Mengapa pesohor Nafa Urbach begitu marah ketika putrinya dipanggil “loli” oleh netizen?

Mengapa pesohor Nafa Urbach begitu marah ketika putrinya dipanggil “loli” oleh netizen?

Sekarang sebelum memulai opini saya, kita harus mengingat ke belakang peristiwa setahun yang lalu, dimana ada seorang pesohor indonesia begitu marah ketika putrinya dipanggil “loli”oleh seorang netizen. Hal tersebut diketahui ketika dia membaca kolom komentar instagramnya.

Mungkin banyak yang bertanya-tanya,”kok, dipanggil “loli” saja marah?  sebenarnya itu awal dari kecurigaan sang ibu karena selanjutnya sang pelaku mengirimkan direct message ( DM ) gambar-gambar tak senonoh  ke akun instagramnya. Maka lengkaplah kecurigaan sang ibu. Selanjutnya hal tersebut dilaporkan ke pihak kepolisian . Yang paling mengerikan, pelaku masih berusia belasan tahun.

Menurut saya bila ada seseorang yang tak di kenal memanggil anak di bawah umur “loli”  patut dicurigai.  Dan wajar bila sang ibu ( pesohor tersebut ) marah. Karena istilah tersebut dari kata lolita. Nama tokoh di karya Vladimir Nabokov “lolita” ( 1955 ). Lolita adalah anak di bawah umur bertubuh mungil yang digilai oleh ayah tirinya, seorang profesor paruh baya,  sejak saat itu panggilan lolita  ( loli ) sering disematkan untuk anak dibawah umur bertubuh mungil yang menjadi obsesi pria dewasa.

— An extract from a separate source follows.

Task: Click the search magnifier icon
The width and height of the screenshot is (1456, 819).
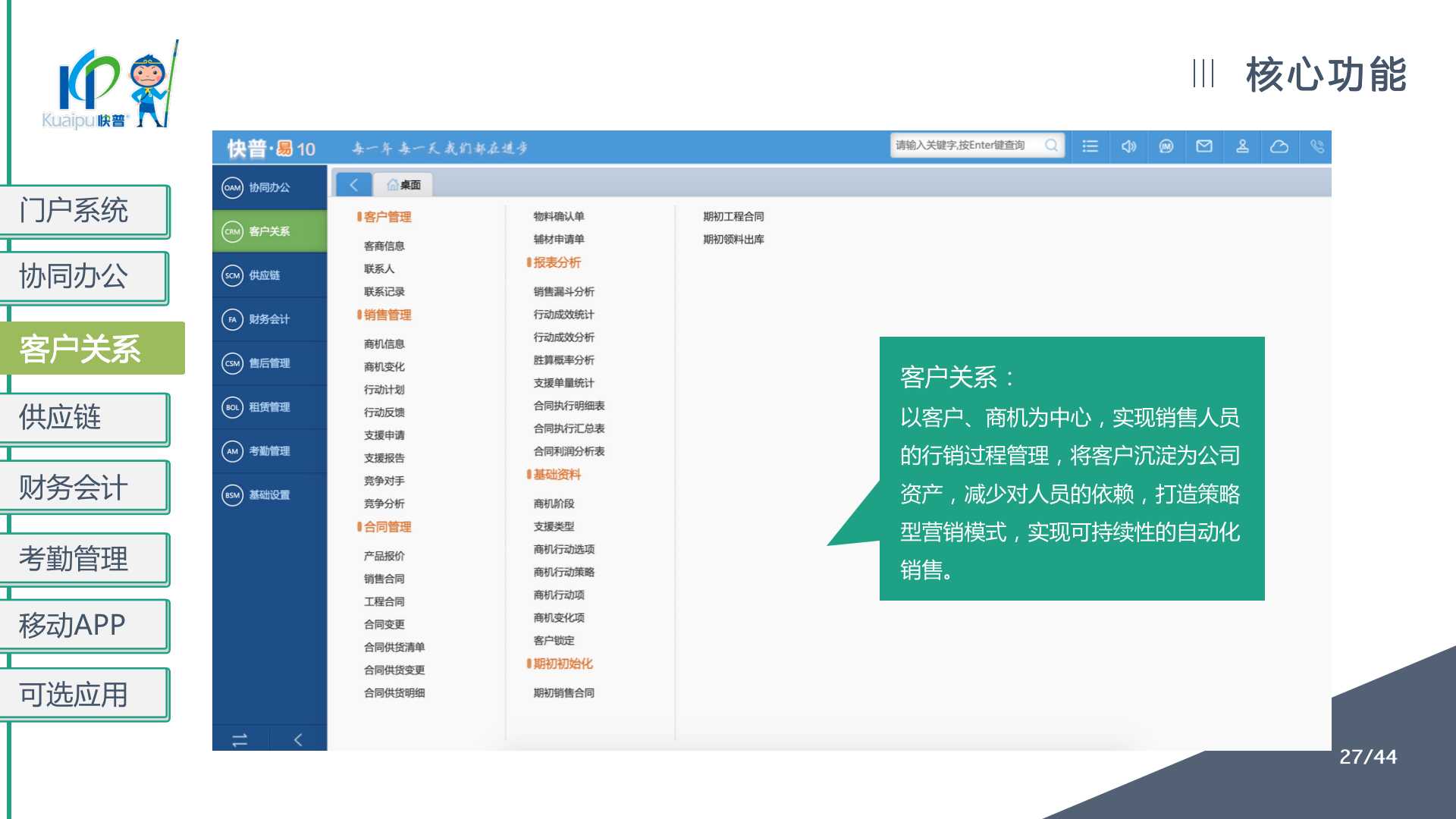Action: click(1051, 145)
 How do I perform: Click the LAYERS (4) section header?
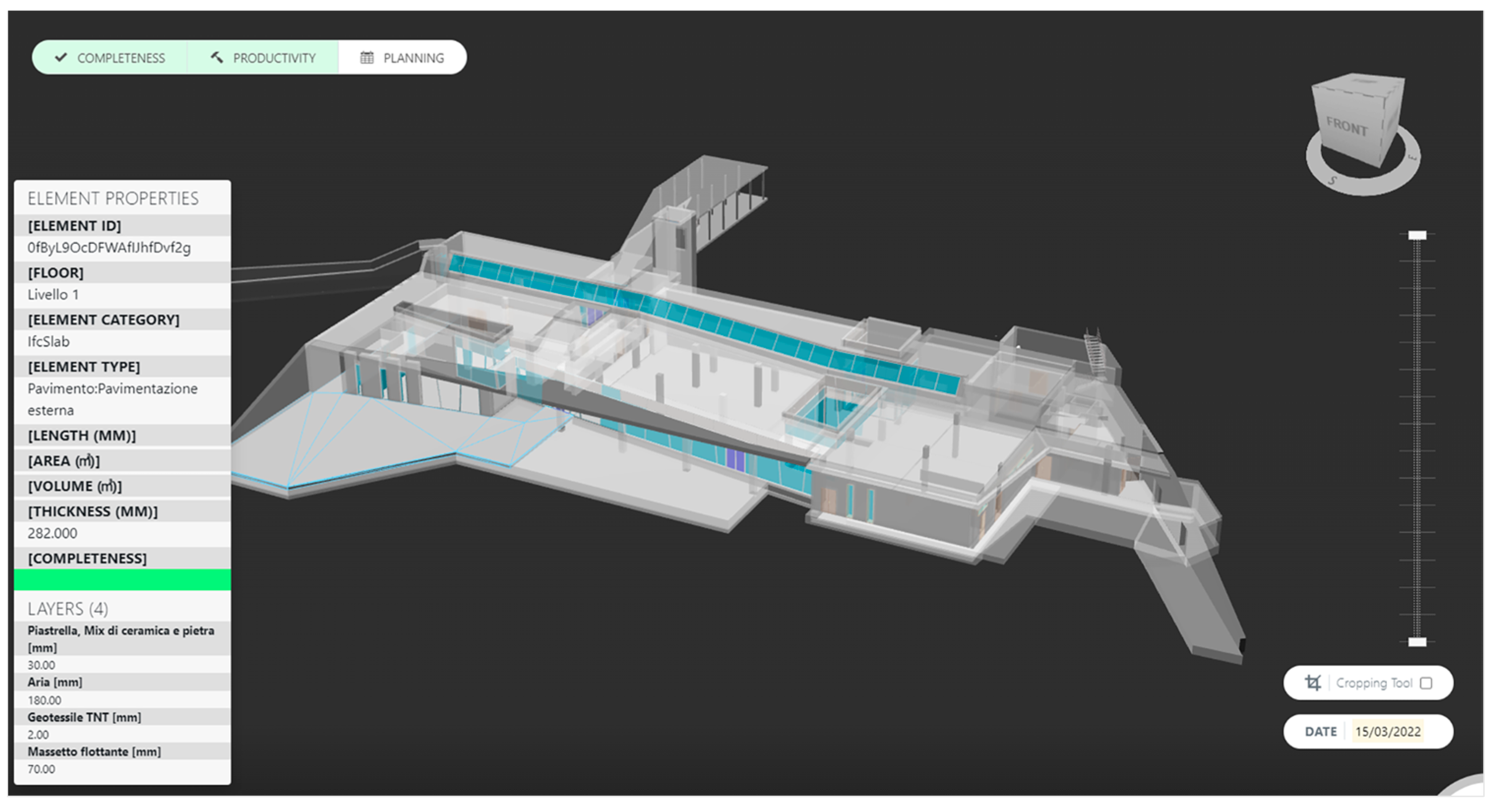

Banyak juga yang menyangkutkan hal tersebut dengan istilah lolicon, lolita complex, yaitu seseorang  yang menyukai suatu karakter yang menyerupai anak-anak dibawah umur dan tentu mempunyai penampilan yang manis. Dan istilah ini banyak digunakan oleh anime lover.

Tetapi bagi saya hanya beda tipis apapun istilahnya, karena seorang pria dewasa yang tergila – gila pada anak dibawah umur meskipun dengan alasan ” lucu ajah “ patut dipertanyakan. Karena kita tidak tahu apa yang ada dipikiran mereka.

Dan lagi – lagi seorang ibulah yang harus jeli menangkap kejadian -kejadian disekitar anak – anaknya. Jangan pernah  mengatakan ” ΓΆhhhh,  cuma gitu doang…cuma dipanggil loli ajah .”  karena orang -orang seperti mereka “bekerja”  ketika ada kesempatan.